With these and other policies, Maryland can achieve the 2031 target, set itself on a path to net-zero emissions, and generate additional benefits beyond Current Policies, including creating 6,606 new jobs in 2031, and providing up to $667 million in additional health benefits from co-pollutant reduction annually.
Much work still lies ahead. To achieve the Pathway analyzed in this report, it will be essential for Maryland to pursue an all-of-society approach to climate action, with engagement and efforts by State and local governments, as well as community groups, businesses, and individuals. In one step toward building this broad-based effort, MDE and CGS will convene a series of public workshops and provide other methods for interested parties to comment on the proposed Pathway. Following the open comment period, MDE will deliver a final policy framework and plan at the end of 2023. Once the final version of Maryland’s climate plan has been adopted, further collaboration and engagement within and across sectors can help support and deliver the needed actions. Key strategies that could support this broad effort may include public outreach campaigns to raise awareness of eligibility for incentives and rebates; leveraging government’s role as a convener to engage with businesses and industry around best practices; and sustained engagement with frontline communities to ensure that all policies are developed and implemented in a way that centers equity and ensures community backing.

Tasks to carry out:
**1.** Quote the stretch from "With these and" through "co-pollutant reduction annually." in the Maryland climate passage.
**2.** According to the Maryland climate passage, when will MDE deliver a final policy framework and plan?
**3.** Carry on the Maryland climate passage from its last sentence.

Input data:
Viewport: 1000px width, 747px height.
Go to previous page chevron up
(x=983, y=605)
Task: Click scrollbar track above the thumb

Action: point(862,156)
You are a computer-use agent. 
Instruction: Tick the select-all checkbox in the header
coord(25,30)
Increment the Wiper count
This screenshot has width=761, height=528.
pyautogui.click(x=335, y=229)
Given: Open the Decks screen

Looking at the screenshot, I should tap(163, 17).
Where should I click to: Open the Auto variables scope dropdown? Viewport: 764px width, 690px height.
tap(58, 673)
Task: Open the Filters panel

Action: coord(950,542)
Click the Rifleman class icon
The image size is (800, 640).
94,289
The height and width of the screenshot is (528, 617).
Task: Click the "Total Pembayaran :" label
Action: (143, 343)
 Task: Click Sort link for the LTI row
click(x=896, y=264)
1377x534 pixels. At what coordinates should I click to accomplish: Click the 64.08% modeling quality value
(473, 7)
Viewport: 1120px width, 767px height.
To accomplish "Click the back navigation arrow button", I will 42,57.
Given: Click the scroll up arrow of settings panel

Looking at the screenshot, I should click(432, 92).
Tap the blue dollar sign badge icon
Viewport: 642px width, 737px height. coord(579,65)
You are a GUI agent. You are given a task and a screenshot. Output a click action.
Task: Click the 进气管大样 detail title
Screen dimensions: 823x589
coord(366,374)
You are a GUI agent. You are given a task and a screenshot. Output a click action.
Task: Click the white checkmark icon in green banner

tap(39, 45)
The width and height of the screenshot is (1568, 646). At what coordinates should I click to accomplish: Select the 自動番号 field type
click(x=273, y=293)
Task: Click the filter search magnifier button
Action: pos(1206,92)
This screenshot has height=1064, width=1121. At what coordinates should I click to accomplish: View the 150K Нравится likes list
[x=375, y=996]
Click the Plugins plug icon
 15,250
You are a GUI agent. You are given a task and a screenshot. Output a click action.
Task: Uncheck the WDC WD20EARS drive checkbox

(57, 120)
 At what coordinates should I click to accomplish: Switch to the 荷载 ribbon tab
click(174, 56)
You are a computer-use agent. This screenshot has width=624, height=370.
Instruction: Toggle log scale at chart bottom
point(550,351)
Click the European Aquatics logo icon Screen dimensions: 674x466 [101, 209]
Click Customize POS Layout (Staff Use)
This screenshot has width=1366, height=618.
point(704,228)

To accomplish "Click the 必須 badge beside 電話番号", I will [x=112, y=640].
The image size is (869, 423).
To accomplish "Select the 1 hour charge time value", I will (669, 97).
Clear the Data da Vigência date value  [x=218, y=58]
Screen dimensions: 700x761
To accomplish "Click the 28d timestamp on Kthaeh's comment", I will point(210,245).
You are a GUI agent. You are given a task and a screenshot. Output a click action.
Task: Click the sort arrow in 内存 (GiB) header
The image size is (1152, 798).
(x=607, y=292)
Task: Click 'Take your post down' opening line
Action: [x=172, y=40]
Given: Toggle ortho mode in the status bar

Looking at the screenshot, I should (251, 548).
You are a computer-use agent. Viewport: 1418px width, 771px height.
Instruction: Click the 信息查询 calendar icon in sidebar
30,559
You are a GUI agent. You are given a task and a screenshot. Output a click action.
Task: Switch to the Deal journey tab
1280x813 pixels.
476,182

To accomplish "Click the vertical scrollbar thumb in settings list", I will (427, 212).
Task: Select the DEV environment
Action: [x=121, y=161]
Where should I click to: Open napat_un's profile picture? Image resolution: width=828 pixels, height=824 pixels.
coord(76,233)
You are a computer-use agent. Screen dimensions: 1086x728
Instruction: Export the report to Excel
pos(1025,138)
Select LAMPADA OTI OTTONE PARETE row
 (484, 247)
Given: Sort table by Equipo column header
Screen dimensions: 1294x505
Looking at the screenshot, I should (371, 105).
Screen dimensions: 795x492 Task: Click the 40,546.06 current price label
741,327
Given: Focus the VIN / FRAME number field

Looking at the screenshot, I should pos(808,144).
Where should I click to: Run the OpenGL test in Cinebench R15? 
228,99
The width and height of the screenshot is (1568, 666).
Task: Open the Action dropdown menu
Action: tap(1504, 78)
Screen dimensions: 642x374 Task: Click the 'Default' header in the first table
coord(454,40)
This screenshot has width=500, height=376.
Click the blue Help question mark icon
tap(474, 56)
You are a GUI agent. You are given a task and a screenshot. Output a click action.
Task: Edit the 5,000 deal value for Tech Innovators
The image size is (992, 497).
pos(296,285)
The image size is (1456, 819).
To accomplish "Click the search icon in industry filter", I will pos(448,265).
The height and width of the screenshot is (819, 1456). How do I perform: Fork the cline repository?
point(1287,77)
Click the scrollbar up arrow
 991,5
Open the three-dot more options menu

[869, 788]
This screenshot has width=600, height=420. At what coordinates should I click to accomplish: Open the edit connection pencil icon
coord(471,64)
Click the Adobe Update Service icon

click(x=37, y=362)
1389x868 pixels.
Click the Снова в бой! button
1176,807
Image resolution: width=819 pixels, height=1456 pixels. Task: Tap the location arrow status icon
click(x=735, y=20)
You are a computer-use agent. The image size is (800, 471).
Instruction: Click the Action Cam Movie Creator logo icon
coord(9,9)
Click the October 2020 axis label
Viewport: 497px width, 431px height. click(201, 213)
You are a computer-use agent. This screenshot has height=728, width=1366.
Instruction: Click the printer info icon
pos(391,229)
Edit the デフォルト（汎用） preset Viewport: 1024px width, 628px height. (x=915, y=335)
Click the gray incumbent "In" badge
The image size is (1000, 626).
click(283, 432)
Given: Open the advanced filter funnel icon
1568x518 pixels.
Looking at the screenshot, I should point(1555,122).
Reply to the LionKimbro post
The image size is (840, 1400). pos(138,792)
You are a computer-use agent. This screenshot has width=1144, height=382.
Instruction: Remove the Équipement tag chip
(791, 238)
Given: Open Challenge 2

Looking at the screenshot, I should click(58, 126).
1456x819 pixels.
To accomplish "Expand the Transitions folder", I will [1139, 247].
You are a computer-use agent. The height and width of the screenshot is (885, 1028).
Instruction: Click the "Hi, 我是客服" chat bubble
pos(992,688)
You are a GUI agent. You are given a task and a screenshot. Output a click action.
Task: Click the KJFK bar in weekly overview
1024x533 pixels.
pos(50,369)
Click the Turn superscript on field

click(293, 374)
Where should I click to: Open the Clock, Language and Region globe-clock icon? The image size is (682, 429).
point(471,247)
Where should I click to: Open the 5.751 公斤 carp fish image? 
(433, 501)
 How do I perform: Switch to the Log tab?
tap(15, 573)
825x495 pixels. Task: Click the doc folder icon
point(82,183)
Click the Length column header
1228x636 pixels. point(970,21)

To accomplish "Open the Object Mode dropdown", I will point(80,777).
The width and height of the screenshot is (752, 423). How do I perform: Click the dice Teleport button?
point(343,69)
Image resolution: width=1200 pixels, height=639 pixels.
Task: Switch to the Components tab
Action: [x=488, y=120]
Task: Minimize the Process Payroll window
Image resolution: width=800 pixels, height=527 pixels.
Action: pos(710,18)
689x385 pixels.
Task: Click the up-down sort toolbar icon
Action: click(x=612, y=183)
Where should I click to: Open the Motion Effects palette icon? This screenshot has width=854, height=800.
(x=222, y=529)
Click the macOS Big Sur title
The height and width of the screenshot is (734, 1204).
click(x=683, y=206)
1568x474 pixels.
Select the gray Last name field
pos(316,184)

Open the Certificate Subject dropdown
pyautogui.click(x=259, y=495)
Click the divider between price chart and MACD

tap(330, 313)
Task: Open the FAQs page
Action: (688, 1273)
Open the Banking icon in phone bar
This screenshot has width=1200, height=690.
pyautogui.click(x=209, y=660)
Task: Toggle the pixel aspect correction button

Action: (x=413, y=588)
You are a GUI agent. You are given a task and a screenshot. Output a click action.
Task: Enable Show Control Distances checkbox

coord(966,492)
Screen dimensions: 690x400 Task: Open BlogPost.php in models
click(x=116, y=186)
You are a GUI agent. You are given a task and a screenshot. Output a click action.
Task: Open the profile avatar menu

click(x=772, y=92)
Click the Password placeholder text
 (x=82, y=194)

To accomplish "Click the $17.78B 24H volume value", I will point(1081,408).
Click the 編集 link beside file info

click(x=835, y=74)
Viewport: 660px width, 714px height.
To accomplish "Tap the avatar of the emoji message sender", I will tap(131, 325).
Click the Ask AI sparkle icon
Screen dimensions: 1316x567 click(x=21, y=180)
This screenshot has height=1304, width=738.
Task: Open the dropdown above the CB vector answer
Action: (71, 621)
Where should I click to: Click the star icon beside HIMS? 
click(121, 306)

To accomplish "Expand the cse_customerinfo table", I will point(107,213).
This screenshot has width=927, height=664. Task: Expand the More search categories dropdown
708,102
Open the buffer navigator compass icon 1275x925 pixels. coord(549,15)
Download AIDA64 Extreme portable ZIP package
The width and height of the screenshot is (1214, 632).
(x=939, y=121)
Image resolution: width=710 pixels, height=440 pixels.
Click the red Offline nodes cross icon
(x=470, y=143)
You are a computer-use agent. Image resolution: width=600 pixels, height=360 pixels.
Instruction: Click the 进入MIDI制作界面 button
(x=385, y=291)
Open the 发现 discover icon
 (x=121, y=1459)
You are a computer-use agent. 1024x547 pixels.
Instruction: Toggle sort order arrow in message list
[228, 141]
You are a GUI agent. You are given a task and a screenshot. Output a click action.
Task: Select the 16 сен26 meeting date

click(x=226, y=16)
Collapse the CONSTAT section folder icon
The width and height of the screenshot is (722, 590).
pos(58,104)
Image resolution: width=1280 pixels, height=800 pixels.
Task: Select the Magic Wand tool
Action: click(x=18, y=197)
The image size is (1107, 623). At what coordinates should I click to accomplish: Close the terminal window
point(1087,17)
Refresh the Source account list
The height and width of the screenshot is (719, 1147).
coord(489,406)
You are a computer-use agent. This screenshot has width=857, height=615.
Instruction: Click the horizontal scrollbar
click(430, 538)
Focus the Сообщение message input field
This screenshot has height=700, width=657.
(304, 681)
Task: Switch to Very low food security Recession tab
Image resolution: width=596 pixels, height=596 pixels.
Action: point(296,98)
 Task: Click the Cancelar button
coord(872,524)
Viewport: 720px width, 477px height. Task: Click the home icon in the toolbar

Answers to the exercise:
**1.**
With these and other policies, Maryland can achieve the 2031 target, set itself on a path to net-zero emissions, and generate additional benefits beyond Current Policies, including creating 6,606 new jobs in 2031, and providing up to $667 million in additional health benefits from co-pollutant reduction annually.

**2.** At the end of 2023, following the open comment period.

**3.**
Additional collaborative work across stakeholder groups will also be needed to support enhanced and more finely resolved planning for individual policies and sectors. This report identifies key areas for continued work to deepen the understanding of important sectors and strategies for meeting the State’s climate goals. Near-term work can expand analysis on the agriculture and forestry and land use sectors, provide a more detailed assessment of distributional impacts of these pathways, and further explore the challenges associated with policy implementation in key areas to support development of a final State Plan by the end of 2023. Another important area for future work will be how to manage the transition described in this Pathway, including collaborative discussions across actors and analysis of how to ensure electricity grid reliability with high renewables penetration and growing demand, and how to phase down natural gas distribution systems in an equitable manner. The new Maryland Climate Change Commission Working Groups established by the CSNA will be a key avenue for addressing these and other concerns.
Future work across stakeholders can also explore new areas of policy that may be needed for longer-term goals. This could include sharpening our understanding of the possibilities for CO2 removal and storage within the State, as well as assessing the need for new legal and financial frameworks to support deployment timelines that reach the levels modeled here by 2045. Materials and battery recycling, and other “circular economy” policies are another area that could support long-term decarbonization efforts, particularly in the industrial and waste management sectors. Finally, enhanced data collection on non-CO2 emissions and mitigation potential could support deep decarbonization of certain difficult sectors. This could include developing tools to monitor F-gas emissions within the State, collecting site-specific data on landfills to enable targeted abatement measures, and monitoring pipeline systems to both track emissions and rapidly address leaks.
This analysis shows that through working together, Maryland’s ambitious 2031 climate goal is within reach. Achieving it will provide substantial benefits to Marylanders and will set the State squarely on a path to achieve its 2045 net-zero emissions goal. Maryland’s Climate Pathway offers an initial comprehensive, all-of-society view of how the State can not only reach its goals but also set an example in the United States and world of how to develop a new, healthy, and vibrant economy that works for everybody—and leaves no one behind.